To make matters worse, so much of it is literal junk, from decommissioned satellites to unidentifiable metal debris, which is extremely difficult to track–at least, until now.

The Air Force’s awkwardly named Space-Based Space Surveillance satellite (SBSS), due to launch this weekend after nearly a year of delay, isn’t meant to be a cleanup tool. Instead, its primarily goal is to simply find out where the junk is: to track it, to measure it, and to provide scientists enough data to calculate its location.

Space junk has been a creeping concern for years, but it’s quickly becoming urgent. Current estimates place the number of significant man-made objects orbiting around the Earth near 500,000, less than 5% of which is in any way tracked.

It’s difficult to convey what that number means in terms of risk. Graphics like the one above make it seem like an orbiting shuttle would be viciously perforated in the course of a single orbit, while simple mathematical representations border on meaningless.

(500,000 pieces of space junk spread evenly along a typical orbital path of the ISS would come out to one piece every 282 feet. Add two more dimensions to this calculation and it loses force; leave them out and it doesn’t bear much resemblance to reality.)

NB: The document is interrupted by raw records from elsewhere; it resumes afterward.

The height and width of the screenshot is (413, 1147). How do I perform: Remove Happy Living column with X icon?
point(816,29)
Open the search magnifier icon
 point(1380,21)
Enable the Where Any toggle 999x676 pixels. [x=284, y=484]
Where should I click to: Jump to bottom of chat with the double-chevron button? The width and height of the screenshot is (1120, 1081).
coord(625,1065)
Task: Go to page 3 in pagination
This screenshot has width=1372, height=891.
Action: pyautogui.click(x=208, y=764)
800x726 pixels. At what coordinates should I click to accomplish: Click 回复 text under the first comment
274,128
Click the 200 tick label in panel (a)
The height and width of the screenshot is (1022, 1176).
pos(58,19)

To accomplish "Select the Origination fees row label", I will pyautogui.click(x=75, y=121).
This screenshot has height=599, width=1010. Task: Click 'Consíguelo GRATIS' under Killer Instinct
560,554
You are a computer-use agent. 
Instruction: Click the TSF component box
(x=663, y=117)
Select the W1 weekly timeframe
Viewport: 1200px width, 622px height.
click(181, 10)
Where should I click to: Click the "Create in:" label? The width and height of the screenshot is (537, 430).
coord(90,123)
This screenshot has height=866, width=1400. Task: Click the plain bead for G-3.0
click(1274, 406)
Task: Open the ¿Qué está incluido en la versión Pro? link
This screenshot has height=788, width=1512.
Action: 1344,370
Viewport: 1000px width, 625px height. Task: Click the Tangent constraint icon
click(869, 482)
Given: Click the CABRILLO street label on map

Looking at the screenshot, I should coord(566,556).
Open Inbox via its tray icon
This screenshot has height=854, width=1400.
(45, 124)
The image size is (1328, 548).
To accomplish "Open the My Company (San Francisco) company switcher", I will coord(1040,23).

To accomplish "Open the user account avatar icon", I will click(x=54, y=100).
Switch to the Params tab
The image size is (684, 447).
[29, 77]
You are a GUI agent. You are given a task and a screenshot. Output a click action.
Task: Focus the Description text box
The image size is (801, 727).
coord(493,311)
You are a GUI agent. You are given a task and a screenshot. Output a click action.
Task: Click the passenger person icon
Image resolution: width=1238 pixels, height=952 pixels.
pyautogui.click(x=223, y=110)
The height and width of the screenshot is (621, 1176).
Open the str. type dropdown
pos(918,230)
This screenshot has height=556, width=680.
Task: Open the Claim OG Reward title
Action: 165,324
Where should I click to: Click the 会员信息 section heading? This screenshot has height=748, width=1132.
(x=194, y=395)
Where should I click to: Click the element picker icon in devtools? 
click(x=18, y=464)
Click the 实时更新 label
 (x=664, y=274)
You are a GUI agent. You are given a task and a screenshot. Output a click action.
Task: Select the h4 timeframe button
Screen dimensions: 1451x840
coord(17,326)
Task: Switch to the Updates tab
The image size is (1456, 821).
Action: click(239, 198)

In any case, minor collisions have been documented during shuttle missions, and the ISS has taken evasive action against incoming debris on at least eight occasions in the last 10 years.

The SBSS will use its orbital vantage point, and specifically designed instruments, to track debris with an acuity that ground-based equipment lacks, due to lack of mobility, lack of visibility and general unwieldiness. Among the gear on the satellite,
The SBSS spacecraft will be equipped with a visible sensor mounted on an agile, two-axis gimbal. This device will give ground controllers the flexibility to quickly move the camera between targets without needing to reposition the satellite itself or expend additional fuel.
The data collected by the SBSS should help keep orbiting equipment and crews safer in the short term, and eventually, or rather hopefully, contribute to future efforts to reduce space junk, none of which have, for lack of a better phrase, made it off the ground.